SUPPLIED PASSAGE:
────────────────────────────────────────

In my last post on this forum, I would like to highlight PEK's potential in one overall summary.
Here it goes.

The Three Rivers Project is located approximately 130km NNE of Meekatharra in Western Australia.
Peak Resources Three Rivers Project lies between the project of the same name held by Alchemy Resources and to the west of Sandfire Resources NL’s tenements which contain the recently De Grussa and Conductor 1
copper gold discoveries. ALY and SFR have both had amazing runs. It might not be much longer until PEK joins the party.

At the Ngualla Project in Tanzania, geochemical survey, detailed geological mapping and extensive rock chip sampling is being undertaken. A Landsat survey has been undertaken. While phosphate is the primary focus for the Company, work programmes have illustrated that Ngualla has potential for other commodities such as copper, molybdenum and rare earths.
Analysis for phosphate utilizing the handheld XRF machine is at an early stage and it must be emphasized this program is designed to delineate lower level phosphate zones for more detailed work however, preliminary results are encouraging with values of +10% phosphate being obtained from soils. PEK is earning 80% at this project. Further results are imminent. It is considered encouraging that the Ngualla carbonatite has developed from a phosphate only project to one which has started to show potential for multiple commodities.

The West Geita Project (PEK to earn 75%), also in Tanzania, comprises licences under offer or application totalling approximately 210sq km within the archaean greenstone belt that hosts the world class Geita Gold Mine (Anglogold Ashanti) The Geita Mine has a total size of 23.8Moz @ 3.3 g/t (production plus reserves and resources) and has produced in excess of 3.3Moz since modern mining commenced in 2000.

────────────────────────────────────────

DATA EXTRACT:
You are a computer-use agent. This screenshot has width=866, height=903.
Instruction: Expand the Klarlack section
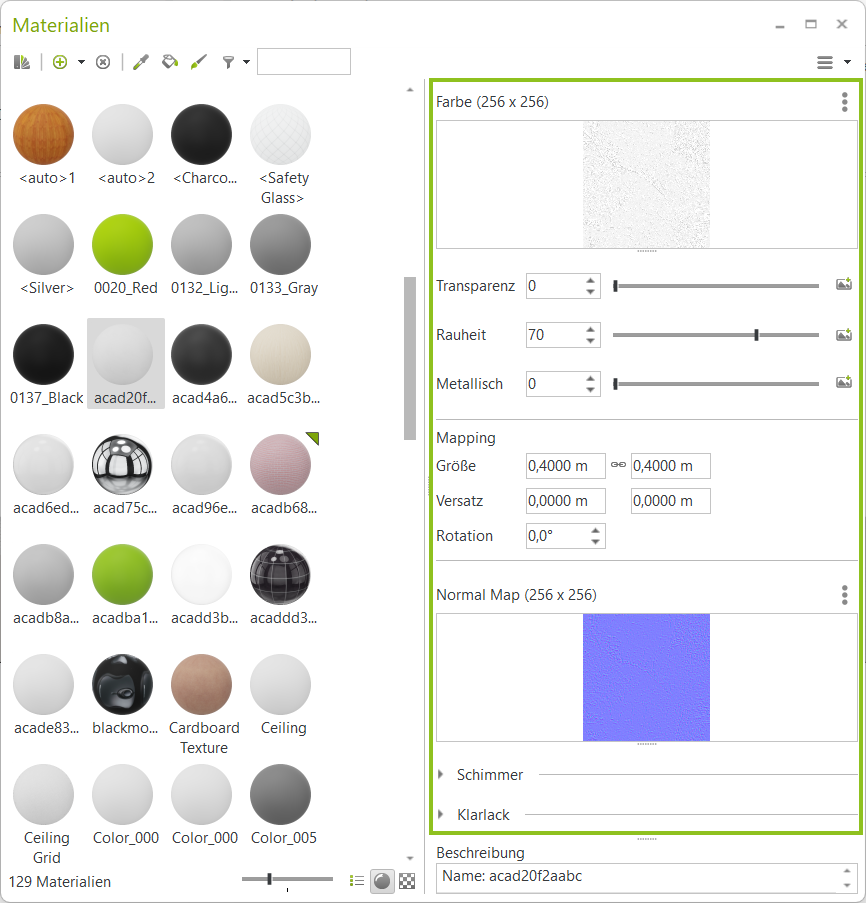pos(441,814)
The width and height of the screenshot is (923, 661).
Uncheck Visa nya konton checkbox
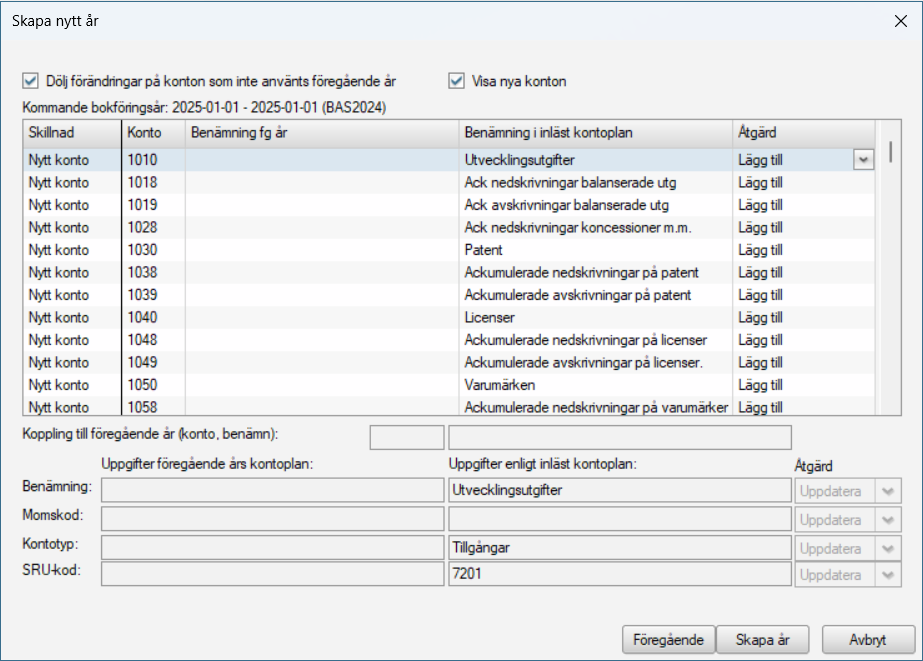[x=458, y=81]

────────────────────────────────────────

DIRECTIONS:
Answer these from the forum post on Peak Resources' projects:
(a) How far from Meekatharra, and in which direction, is the Three Rivers Project located?
(b) What percentage is PEK earning at the Ngualla Project?
(c) What total size is given for the Geita Mine?

RESPONSE BELOW:
(a) Approximately 130km NNE of Meekatharra.
(b) 80%.
(c) 23.8Moz @ 3.3 g/t (production plus reserves and resources).